YACHTING: Calling Asia

Organisers seek more boat racers

Tony Kirby, skipper of handicap favourite Patrice Six, holds the Sydney-Hobart Ocean Sailing Race trophy in Sydney yesterday. AFP pic

SYDNEY: AUSTRALIA’S bluewater Sydney to Hobart sailing  race Wednesday called for more boats from Asia, as one of the organisers said  Europe’s financial woes could be hurting the size of the fleet.  

 Eighty-eight boats are expected to line up in Sydney Harbour on Dec  26  to begin the treacherous 628-nautical-mile race down southeast Australia to  Hobart, the capital of the island of Tasmania.

   Overwhelmingly they are Australia-based yachts, with only a handful coming  from the United States, Britain, Hong Kong, France or New Zealand.

   “We are always looking to do what we can to try to encourage international  people to come here,” Garry Linacre, commodore of the Cruising Yacht Club of  Australia, which organises the race, told journalists.

========================================================================

▸ **Work task 1**
Output the part of the Sydney to Hobart race article starting with "SYDNEY: AUSTRALIA’S bluewater" and going on through "of the fleet.", word for word.
▸ **Work task 2**
According to the Sydney to Hobart race article, how long is the race course?
▸ **Work task 3**
Resume the Sydney to Hobart race article after its final sentence.

[Collected data]
========================================================================

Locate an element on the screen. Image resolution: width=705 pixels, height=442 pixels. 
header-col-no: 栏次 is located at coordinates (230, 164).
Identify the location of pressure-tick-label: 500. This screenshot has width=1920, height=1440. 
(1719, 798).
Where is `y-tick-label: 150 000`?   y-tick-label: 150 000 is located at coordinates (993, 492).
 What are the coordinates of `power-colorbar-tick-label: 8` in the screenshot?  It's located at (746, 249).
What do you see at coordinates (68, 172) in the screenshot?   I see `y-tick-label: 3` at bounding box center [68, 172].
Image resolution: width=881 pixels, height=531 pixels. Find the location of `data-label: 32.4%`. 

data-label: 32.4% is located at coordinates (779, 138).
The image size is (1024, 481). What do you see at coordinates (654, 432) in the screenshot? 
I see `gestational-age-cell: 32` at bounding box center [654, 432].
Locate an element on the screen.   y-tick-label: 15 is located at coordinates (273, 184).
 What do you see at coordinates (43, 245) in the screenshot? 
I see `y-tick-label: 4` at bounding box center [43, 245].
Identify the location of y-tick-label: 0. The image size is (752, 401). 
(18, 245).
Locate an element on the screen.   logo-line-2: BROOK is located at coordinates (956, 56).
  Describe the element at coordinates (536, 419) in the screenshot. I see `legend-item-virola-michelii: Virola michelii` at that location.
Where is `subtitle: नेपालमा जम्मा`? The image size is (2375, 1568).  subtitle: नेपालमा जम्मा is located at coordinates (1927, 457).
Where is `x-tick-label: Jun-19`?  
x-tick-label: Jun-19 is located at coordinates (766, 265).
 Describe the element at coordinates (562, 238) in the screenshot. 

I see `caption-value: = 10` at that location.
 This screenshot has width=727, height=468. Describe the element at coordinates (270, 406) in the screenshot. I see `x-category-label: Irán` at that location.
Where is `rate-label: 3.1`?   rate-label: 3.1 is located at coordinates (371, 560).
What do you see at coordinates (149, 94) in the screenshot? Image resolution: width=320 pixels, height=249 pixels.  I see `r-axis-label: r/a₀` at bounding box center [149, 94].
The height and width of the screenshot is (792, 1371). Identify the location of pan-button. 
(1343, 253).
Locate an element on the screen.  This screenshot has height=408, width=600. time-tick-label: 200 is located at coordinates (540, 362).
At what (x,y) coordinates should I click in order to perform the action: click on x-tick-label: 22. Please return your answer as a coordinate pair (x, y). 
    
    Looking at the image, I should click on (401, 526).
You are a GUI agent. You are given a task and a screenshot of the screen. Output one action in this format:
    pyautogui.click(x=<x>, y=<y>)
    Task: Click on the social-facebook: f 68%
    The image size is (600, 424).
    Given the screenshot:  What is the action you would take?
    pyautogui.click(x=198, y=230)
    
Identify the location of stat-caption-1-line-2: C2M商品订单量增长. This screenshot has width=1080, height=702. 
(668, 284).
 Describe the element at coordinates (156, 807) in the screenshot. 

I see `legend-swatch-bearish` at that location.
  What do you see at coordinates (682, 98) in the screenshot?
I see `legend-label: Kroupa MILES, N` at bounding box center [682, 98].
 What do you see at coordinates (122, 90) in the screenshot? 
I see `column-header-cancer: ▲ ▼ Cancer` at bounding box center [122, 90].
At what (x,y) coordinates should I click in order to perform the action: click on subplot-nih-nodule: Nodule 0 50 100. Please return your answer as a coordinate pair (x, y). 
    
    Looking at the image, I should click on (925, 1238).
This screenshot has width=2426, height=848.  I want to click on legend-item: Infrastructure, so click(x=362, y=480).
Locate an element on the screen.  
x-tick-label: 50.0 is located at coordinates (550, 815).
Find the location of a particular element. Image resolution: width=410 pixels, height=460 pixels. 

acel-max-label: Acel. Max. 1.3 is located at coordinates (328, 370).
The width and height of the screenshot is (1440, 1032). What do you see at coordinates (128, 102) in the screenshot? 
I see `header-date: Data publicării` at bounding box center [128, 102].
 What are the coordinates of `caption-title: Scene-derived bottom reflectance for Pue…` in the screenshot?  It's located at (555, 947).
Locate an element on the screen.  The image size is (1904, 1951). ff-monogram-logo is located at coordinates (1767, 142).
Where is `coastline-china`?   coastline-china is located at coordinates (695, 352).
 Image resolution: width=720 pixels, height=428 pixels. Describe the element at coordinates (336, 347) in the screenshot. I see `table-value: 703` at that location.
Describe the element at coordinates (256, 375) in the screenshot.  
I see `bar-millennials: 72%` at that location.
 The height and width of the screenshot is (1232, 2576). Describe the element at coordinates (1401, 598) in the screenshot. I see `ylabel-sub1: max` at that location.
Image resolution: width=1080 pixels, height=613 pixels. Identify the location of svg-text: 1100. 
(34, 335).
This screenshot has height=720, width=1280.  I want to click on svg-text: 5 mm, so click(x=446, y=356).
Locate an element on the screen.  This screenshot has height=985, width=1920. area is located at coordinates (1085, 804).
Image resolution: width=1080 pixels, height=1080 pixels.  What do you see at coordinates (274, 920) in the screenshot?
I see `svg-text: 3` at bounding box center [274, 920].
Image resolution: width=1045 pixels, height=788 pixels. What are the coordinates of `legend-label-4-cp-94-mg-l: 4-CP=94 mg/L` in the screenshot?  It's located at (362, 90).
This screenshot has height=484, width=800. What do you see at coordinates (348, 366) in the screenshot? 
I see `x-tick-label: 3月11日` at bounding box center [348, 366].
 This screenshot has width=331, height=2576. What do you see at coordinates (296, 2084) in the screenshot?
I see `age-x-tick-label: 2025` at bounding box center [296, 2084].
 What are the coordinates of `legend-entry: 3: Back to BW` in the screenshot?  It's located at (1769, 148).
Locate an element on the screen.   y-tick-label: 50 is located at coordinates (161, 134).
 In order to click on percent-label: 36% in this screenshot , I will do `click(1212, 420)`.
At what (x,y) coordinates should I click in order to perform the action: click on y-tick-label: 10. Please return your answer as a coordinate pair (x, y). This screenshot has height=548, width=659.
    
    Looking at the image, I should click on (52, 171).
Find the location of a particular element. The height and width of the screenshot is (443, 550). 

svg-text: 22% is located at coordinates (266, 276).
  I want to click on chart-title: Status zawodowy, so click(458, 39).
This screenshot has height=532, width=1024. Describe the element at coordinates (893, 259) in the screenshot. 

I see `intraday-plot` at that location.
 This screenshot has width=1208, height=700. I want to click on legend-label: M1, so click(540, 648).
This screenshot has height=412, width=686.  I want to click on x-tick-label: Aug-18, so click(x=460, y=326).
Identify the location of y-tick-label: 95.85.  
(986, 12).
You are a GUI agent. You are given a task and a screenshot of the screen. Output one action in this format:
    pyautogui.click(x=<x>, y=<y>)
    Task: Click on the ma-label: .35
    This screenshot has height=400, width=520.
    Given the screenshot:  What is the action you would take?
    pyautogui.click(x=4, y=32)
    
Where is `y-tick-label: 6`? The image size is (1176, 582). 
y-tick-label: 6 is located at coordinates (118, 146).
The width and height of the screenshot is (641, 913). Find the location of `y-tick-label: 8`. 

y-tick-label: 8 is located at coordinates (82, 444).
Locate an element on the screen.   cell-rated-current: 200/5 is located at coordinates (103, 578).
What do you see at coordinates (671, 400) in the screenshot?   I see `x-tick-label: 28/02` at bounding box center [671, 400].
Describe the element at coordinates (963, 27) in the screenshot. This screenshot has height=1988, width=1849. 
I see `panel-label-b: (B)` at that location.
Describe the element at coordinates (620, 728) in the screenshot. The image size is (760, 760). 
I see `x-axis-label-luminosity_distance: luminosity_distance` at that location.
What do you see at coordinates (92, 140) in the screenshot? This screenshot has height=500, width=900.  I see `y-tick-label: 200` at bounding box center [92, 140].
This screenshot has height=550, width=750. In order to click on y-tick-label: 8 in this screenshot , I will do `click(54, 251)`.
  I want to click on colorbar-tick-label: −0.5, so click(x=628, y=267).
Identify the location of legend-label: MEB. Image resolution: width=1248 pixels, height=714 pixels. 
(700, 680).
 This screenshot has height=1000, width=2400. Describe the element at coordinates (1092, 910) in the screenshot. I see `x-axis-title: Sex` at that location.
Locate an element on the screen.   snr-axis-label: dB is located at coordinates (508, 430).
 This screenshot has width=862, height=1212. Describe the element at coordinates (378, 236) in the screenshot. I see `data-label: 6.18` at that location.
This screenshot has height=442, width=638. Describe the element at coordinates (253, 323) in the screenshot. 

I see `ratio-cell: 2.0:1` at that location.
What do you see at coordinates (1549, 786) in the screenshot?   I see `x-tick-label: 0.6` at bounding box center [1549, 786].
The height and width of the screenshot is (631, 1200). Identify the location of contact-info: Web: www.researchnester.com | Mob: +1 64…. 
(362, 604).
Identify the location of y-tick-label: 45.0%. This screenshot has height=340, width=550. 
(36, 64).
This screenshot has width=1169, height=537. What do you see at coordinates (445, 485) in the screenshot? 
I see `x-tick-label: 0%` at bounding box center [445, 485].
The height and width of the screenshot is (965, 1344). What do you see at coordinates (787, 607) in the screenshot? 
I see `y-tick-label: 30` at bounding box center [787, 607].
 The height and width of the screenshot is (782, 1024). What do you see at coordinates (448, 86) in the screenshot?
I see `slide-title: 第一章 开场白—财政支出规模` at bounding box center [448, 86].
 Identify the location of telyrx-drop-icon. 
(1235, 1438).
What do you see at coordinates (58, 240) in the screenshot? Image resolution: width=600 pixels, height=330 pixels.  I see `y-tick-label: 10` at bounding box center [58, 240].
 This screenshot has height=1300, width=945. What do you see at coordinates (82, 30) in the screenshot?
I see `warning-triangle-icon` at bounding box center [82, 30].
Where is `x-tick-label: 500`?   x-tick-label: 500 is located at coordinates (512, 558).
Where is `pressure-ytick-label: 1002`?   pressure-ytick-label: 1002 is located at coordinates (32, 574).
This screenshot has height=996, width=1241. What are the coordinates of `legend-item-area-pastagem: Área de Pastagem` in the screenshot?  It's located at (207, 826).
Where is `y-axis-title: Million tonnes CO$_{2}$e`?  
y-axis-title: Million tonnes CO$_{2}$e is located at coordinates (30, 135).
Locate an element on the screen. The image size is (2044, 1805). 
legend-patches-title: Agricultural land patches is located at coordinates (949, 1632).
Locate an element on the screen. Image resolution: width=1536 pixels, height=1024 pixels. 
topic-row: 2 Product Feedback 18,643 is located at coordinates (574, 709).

========================================================================

▸ **Answer 1**
SYDNEY: AUSTRALIA’S bluewater Sydney to Hobart sailing  race Wednesday called for more boats from Asia, as one of the organisers said  Europe’s financial woes could be hurting the size of the fleet.

▸ **Answer 2**
628 nautical miles

▸ **Answer 3**
   “Unfortunately… we don’t govern the world economy.”    Linacre said the race, which often features appalling weather conditions  such as the 1998 storms in which six people died, said while a number of this  year’s competitors campaigned heavily in Asia, more visitors were welcome.

   But with competitors facing gale force winds and towering seas only to be  met with a tense lull in the final stretch in the Derwent River heading into  Hobart, he acknowledged it was not for everyone.

   “Basically a lot of the Asian people are more people that probably like to  go out of Sydney Heads (the entrance to Sydney Harbour) and turn left (north to  the warmer climate of Queensland) instead of right,” Linacre said.

   “And they are much more attuned, and their boats are much more attuned, to  lighter weather sailing and there’s a lot of lighter conditions that prevail in  Asia.

   “But again, we will do everything we can to encourage Asian people to come  here and sail in our races.”

   Linacre said the race had had Asian participation over the years, and two  boats from Hong Kong were set to start this year — Ffreefire 52 and Strewth —  in the competition’s 67th race.

   “But we’re not seeing the Thailand boats and the Japanese haven’t been here  for a while. Hopefully we can keep working on that. I would very much like to  see more,” he said.

   He added that it might be easier to bring more foreign competitors into the  race if New Zealand were successful in establishing a new race around the same  time.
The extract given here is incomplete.